WP11 will provide a dramaturgical and devised shape to the evaluation and monitoring of migration and inequality as it forms, is represented and as data sets develop. This means that WP11 will identify meaningful materials and relationships in each corridor and through the work packages which distil the essence for communication or the work of the Hub. For example, in past projects this approach has meant a careful consideration of transcripts and literature surveys from which key [idioms and phrases have been distilled and then used to expand on the generative themes present in research, and to enable others - especially our partner in Noyam and LitFest Harare to produce representations of the research. Key themes will be generated from the corridors and research packages but will focus on core concepts, multilingual renderings of these concepts and aesthetic, acoustic, visual and sensory devising and dramaturgy, with a focus on live and digitalisation of live performance.

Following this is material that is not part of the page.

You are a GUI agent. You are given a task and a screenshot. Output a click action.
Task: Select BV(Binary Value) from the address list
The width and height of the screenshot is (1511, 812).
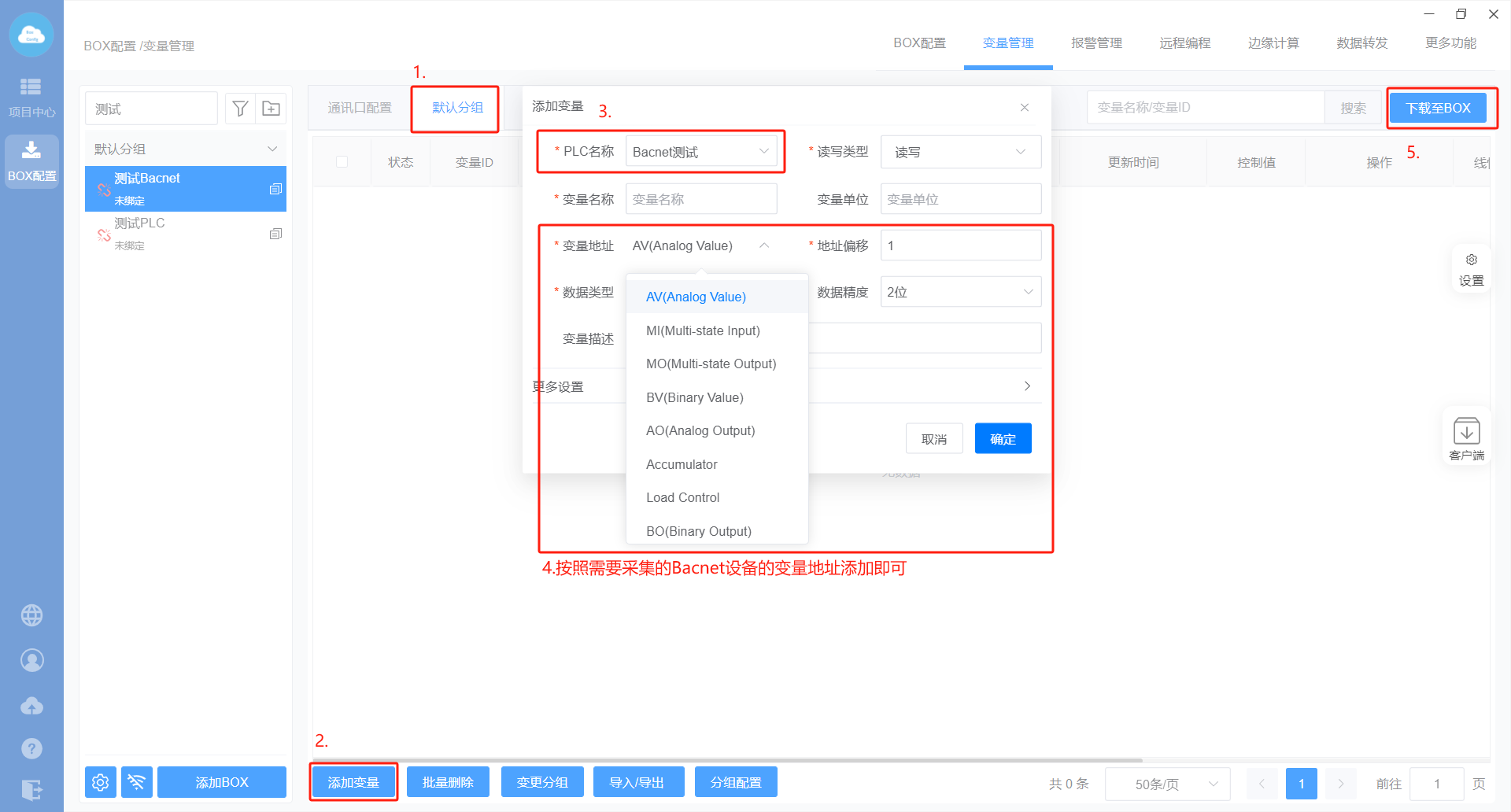coord(695,397)
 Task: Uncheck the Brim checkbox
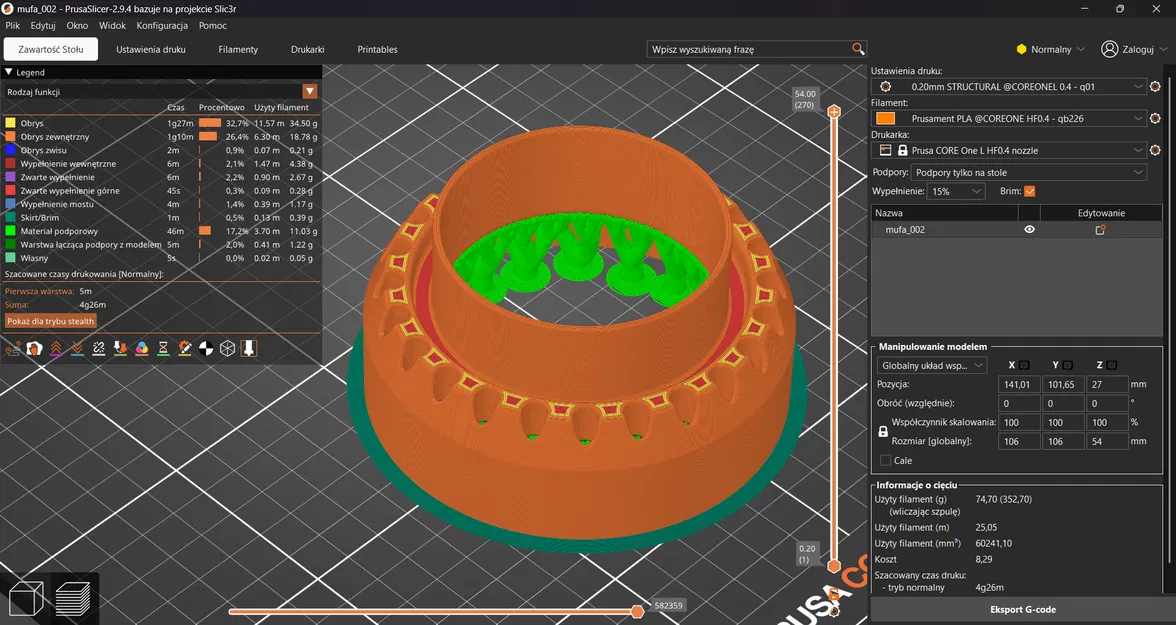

Poetry, dance, music, story-telling and working with found objects, natural objects and textiles / fashion will be core to the work. We envisage working firstly with the concept of corridors and with materials - focused on cloth, beads and gourds in the first instance; with storytelling focused on migration inequalities; with southern indigenous and oral histories and songs relating to migration. Each corridor will provide artists and contacts for the WP11 artist-researchers to work alongside for both the making of work and recording of this work in each corridor (and through corridor budgets) and then synthesising and considering the artistic evaluation through at least one arts conference / UNESCO Spring School to be hosted in the Global South in year 4 of the work (and year 2 if funds permit). Working with both LitFest/CHIPAWO, with Poetry and with the Ha Orchestra, NOYAM Institute for African and alongside PosNeg will allow a diversity of forums and partners to turn the generative

Research Inquiry

The Arts and Humanities do not generally proceed using research questions or even methodology. They are evaluating modes of inquiry which seek to interrogate, stimulate, prod and examine critically, and to proceed aesthetically and rhetorically through dialogue, argument, debate and hermeneutics. In addition, they can work through practice-led artistic inquiry, which relies on ways of working which are disciplined in each artistic genre and which for which both artistic process and artistic product are important. In both process and product, the arts and humanities offer ways of evaluating and monitoring the health and wellbeing of societies, communities and in the case of WP 11 of migration and inequality across the corridors and WPs. Whilst it is possible to generate research questions to true to the developmental, dramaturgical, pedagogic, multilingual and multi-disciplinary nature of the work of the hub, WP11 will not be submitting research questions. As each corridor and WP proceeds WP11 will consider, critically analyse and intervene artistically, and through multilingual approaches to translate what resonates aesthetically. This will be done to enable corridor-based artists to work conduct their work in dialogue with the migrant artist-researchers in WP11 and to provide decolonising forums for discussion of a) artistic and multilingual making processes and b) artistic and multilingual work in its final display. Each Corridor will be responsible, with WP11, for commissioning artistic work to reflect and intervene in its own research, in consultation with both WP11 and PositiveNegatives. PositveNegatives and WP11 will work in close dialogue, in synthesis and also independently, to develop critical views of each other’s work, and also to create artwork, and reflection on multilingual research and artistic research within the Hub.